Reference for ultralytics/data/explorer/explorer.py

Note

This file is available at https://github.com/ultralytics/ultralytics/blob/main/ultralytics/data/explorer/explorer.py. If you spot a problem please help fix it by contributing a Pull Request 🛠️. Thank you 🙏!


ultralytics.data.explorer.explorer.ExplorerDataset

ExplorerDataset(*args, data: dict = None, **kwargs)

Bases: YOLODataset

Extends YOLODataset for advanced data exploration and manipulation in model training workflows.

Source code in ultralytics/data/explorer/explorer.py
def __init__(self, *args, data: dict = None, **kwargs) -> None:
    """Initializes the ExplorerDataset with the provided data arguments, extending the YOLODataset class."""
    super().__init__(*args, data=data, **kwargs)

build_transforms

build_transforms(hyp: IterableSimpleNamespace = None)
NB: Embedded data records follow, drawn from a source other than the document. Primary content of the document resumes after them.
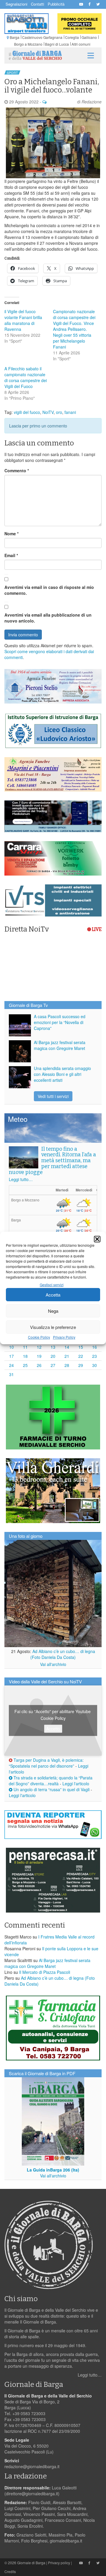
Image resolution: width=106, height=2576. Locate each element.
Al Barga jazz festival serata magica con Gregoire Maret (59, 1045)
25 (25, 1365)
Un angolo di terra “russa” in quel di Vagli (51, 1789)
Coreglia (72, 37)
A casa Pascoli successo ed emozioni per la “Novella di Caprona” (59, 1022)
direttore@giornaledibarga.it (32, 2493)
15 (80, 1347)
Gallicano (89, 37)
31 (11, 1374)
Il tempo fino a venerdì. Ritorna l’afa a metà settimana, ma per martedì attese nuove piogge (52, 1160)
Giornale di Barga (31, 2562)
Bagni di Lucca (57, 44)
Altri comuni (81, 44)
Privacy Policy (64, 1337)
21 (66, 1356)
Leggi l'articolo (75, 1783)
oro (59, 412)
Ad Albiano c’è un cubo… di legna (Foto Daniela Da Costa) (62, 1654)
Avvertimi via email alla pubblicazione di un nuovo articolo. (48, 618)
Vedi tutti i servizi (53, 1096)
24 (11, 1365)
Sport (12, 72)
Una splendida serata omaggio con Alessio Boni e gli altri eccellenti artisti (62, 1074)
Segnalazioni (16, 4)
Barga (14, 37)
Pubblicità (56, 4)
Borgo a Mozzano (28, 44)
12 (39, 1347)
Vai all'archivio (53, 1664)
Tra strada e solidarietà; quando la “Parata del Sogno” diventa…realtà (50, 1780)
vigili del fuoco (27, 412)
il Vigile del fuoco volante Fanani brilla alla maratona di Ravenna (23, 320)
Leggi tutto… (21, 1179)
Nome (11, 533)
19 (39, 1356)
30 (94, 1365)
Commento (16, 470)
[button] (97, 1239)
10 (11, 1347)
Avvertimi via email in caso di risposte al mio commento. (49, 590)
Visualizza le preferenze (53, 1327)
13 (53, 1347)
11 (25, 1347)
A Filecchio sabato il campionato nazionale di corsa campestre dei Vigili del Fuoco (25, 377)
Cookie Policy (39, 1337)
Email (11, 555)
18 (25, 1356)
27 (53, 1365)
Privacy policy (59, 2562)
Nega (53, 1311)
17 (11, 1356)
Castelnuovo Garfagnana (42, 37)
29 (80, 1365)
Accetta (53, 1295)
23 (94, 1356)
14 (66, 1347)
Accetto (53, 1728)
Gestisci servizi (52, 1284)
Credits (10, 2571)
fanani (70, 412)
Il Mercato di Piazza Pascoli (44, 1972)
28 (66, 1365)
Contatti (37, 4)
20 (53, 1356)
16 (94, 1347)
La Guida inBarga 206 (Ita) (53, 2170)
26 (39, 1365)
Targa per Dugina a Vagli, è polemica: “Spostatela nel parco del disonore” (46, 1763)
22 (80, 1356)
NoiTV (48, 412)
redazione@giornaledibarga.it (31, 2466)
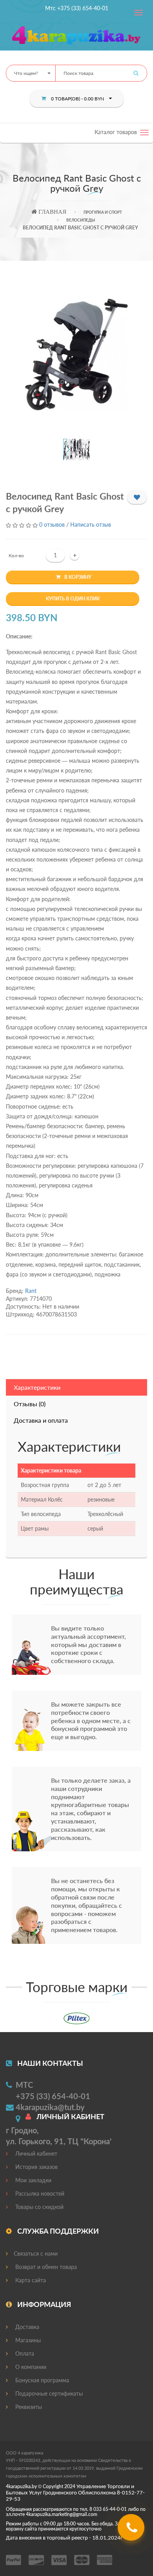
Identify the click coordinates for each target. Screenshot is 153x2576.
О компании (30, 2366)
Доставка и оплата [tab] (41, 1420)
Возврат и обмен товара (45, 2266)
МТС (24, 2084)
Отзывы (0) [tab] (30, 1403)
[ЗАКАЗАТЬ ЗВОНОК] (132, 2530)
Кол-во (16, 555)
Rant (30, 1290)
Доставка (26, 2326)
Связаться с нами (36, 2253)
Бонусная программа (41, 2380)
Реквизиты (28, 2406)
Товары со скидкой (39, 2206)
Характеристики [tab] (37, 1387)
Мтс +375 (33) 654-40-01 (76, 8)
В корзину (77, 577)
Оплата (24, 2353)
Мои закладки (32, 2180)
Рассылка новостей (39, 2193)
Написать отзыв (90, 524)
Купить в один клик (73, 599)
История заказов (36, 2166)
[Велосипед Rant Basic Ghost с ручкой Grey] (76, 354)
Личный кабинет (35, 2153)
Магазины (27, 2340)
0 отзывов (52, 524)
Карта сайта (30, 2280)
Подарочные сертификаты (48, 2393)
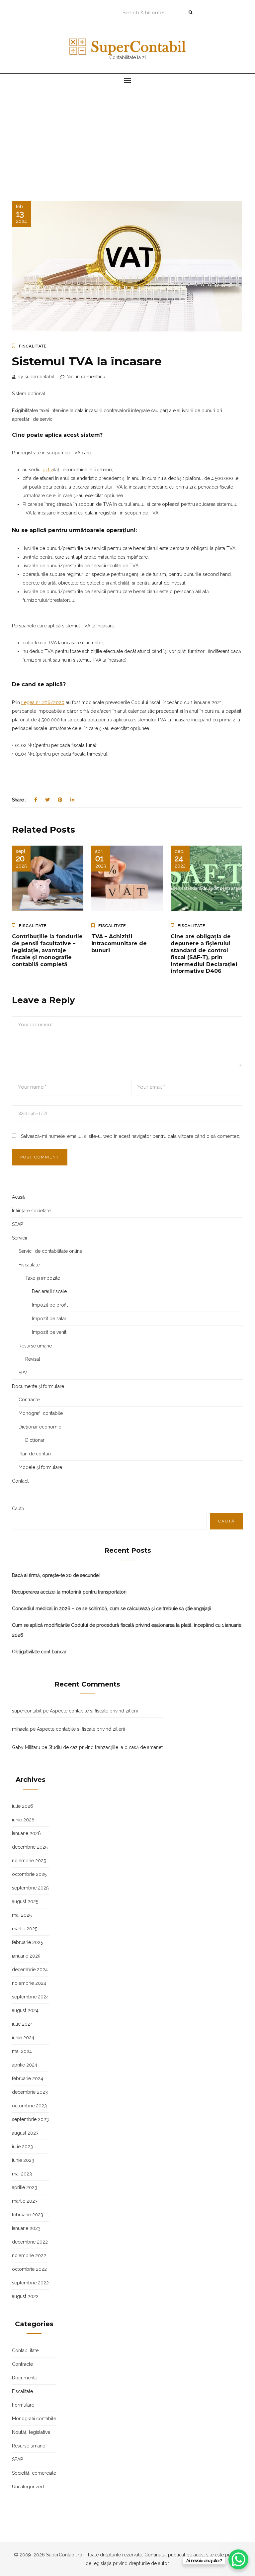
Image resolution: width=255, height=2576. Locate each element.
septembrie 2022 (30, 2282)
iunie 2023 (23, 2160)
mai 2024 (22, 2051)
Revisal (32, 1359)
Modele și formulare (40, 1467)
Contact (20, 1481)
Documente (24, 2377)
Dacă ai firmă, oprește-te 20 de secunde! (56, 1575)
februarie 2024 (27, 2078)
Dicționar (34, 1440)
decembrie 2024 (30, 1969)
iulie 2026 (22, 1806)
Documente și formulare (38, 1386)
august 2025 (25, 1901)
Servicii (19, 1238)
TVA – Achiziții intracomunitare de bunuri (119, 943)
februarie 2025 (27, 1942)
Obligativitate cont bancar (39, 1651)
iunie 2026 (23, 1819)
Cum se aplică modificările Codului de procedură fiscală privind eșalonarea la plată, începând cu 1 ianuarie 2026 (126, 1630)
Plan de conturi (35, 1453)
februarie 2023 (27, 2214)
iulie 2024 (22, 2024)
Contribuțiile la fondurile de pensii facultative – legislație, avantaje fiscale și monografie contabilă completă (47, 950)
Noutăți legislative (31, 2432)
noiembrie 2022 (29, 2255)
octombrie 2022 (29, 2269)
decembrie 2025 (29, 1847)
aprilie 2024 (24, 2065)
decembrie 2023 (30, 2092)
Creates transforms for dataset images without resizing.

Source code in ultralytics/data/explorer/explorer.py
def build_transforms(self, hyp: IterableSimpleNamespace = None):
    """Creates transforms for dataset images without resizing."""
    return Format(
        bbox_format="xyxy",
        normalize=False,
        return_mask=self.use_segments,
        return_keypoint=self.use_keypoints,
        batch_idx=True,
        mask_ratio=hyp.mask_ratio,
        mask_overlap=hyp.overlap_mask,
    )

load_image

load_image(i: int) -> Union[Tuple[np.ndarray, Tuple[int, int], Tuple[int, int]], Tuple[None, None, None]]

Loads 1 image from dataset index 'i' without any resize ops.

Source code in ultralytics/data/explorer/explorer.py
def load_image(self, i: int) -> Union[Tuple[np.ndarray, Tuple[int, int], Tuple[int, int]], Tuple[None, None, None]]:
    """Loads 1 image from dataset index 'i' without any resize ops."""
    im, f, fn = self.ims[i], self.im_files[i], self.npy_files[i]
    if im is None:  # not cached in RAM
        if fn.exists():  # load npy
            im = np.load(fn)
        else:  # read image
            im = cv2.imread(f)  # BGR
            if im is None:
                raise FileNotFoundError(f"Image Not Found {f}")
        h0, w0 = im.shape[:2]  # orig hw
        return im, (h0, w0), im.shape[:2]

    return self.ims[i], self.im_hw0[i], self.im_hw[i]





ultralytics.data.explorer.explorer.Explorer

Explorer(data: Union[str, Path] = 'coco128.yaml', model: str = 'yolov8n.pt', uri: str = USER_CONFIG_DIR / 'explorer')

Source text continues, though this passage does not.